#### YOUR TASK
Give the lines again word for word, beginning with the one containing "Launch the NAICS bot sparkle button" and ending with the last line of the material below.

START EXTRACTED DATA

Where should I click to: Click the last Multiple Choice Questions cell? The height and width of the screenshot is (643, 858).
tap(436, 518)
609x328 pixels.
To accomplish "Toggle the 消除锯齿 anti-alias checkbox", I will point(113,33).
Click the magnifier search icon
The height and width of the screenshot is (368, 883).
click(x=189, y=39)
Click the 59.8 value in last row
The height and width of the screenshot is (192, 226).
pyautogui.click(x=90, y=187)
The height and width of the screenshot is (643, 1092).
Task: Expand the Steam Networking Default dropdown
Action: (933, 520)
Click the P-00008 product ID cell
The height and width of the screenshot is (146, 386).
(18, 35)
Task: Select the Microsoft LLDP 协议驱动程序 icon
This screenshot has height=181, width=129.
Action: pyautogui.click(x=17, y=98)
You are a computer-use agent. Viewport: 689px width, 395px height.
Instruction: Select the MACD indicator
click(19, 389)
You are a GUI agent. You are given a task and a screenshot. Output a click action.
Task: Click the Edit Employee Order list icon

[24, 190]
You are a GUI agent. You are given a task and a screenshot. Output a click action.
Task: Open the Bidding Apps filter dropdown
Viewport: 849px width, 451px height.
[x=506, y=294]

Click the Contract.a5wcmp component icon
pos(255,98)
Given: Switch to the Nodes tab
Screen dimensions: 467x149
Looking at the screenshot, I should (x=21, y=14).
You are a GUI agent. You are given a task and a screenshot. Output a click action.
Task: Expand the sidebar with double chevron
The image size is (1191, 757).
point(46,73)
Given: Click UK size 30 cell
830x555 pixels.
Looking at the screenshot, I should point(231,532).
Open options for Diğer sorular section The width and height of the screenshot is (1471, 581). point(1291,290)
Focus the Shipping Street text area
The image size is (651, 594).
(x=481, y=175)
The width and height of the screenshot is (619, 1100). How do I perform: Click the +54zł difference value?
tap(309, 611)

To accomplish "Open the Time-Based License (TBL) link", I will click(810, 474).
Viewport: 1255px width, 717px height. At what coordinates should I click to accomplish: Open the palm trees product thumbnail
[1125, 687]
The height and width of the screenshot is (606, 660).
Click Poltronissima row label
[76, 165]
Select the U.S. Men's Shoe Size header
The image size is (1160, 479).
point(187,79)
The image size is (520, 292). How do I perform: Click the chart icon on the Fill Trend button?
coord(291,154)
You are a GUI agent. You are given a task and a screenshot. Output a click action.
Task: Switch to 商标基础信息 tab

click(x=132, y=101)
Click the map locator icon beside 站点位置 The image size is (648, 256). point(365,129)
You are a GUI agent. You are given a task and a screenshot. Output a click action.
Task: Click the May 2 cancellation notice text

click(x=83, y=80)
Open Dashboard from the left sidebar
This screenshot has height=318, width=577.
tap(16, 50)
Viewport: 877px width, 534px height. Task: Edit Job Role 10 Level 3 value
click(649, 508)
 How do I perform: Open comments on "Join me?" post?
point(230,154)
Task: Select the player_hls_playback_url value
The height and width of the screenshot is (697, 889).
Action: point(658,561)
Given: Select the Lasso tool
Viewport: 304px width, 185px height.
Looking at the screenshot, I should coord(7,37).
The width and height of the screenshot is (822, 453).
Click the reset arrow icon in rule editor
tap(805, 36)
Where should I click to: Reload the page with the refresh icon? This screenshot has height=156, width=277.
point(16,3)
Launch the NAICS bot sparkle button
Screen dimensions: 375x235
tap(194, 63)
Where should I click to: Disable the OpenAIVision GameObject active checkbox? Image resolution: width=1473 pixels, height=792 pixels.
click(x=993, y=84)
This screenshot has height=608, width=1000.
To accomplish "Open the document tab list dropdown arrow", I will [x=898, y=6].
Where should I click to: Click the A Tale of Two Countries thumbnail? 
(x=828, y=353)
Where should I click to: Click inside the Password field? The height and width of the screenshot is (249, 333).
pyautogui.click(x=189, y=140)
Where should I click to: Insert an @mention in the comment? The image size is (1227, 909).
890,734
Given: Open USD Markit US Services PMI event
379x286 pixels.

END EXTRACTED DATA

#### OUTPUT
Launch the NAICS bot sparkle button
Screen dimensions: 375x235
tap(194, 63)
Where should I click to: Disable the OpenAIVision GameObject active checkbox? Image resolution: width=1473 pixels, height=792 pixels.
click(x=993, y=84)
This screenshot has height=608, width=1000.
To accomplish "Open the document tab list dropdown arrow", I will [x=898, y=6].
Where should I click to: Click the A Tale of Two Countries thumbnail? 
(x=828, y=353)
Where should I click to: Click inside the Password field? The height and width of the screenshot is (249, 333).
pyautogui.click(x=189, y=140)
Where should I click to: Insert an @mention in the comment? The image size is (1227, 909).
890,734
Given: Open USD Markit US Services PMI event
379x286 pixels.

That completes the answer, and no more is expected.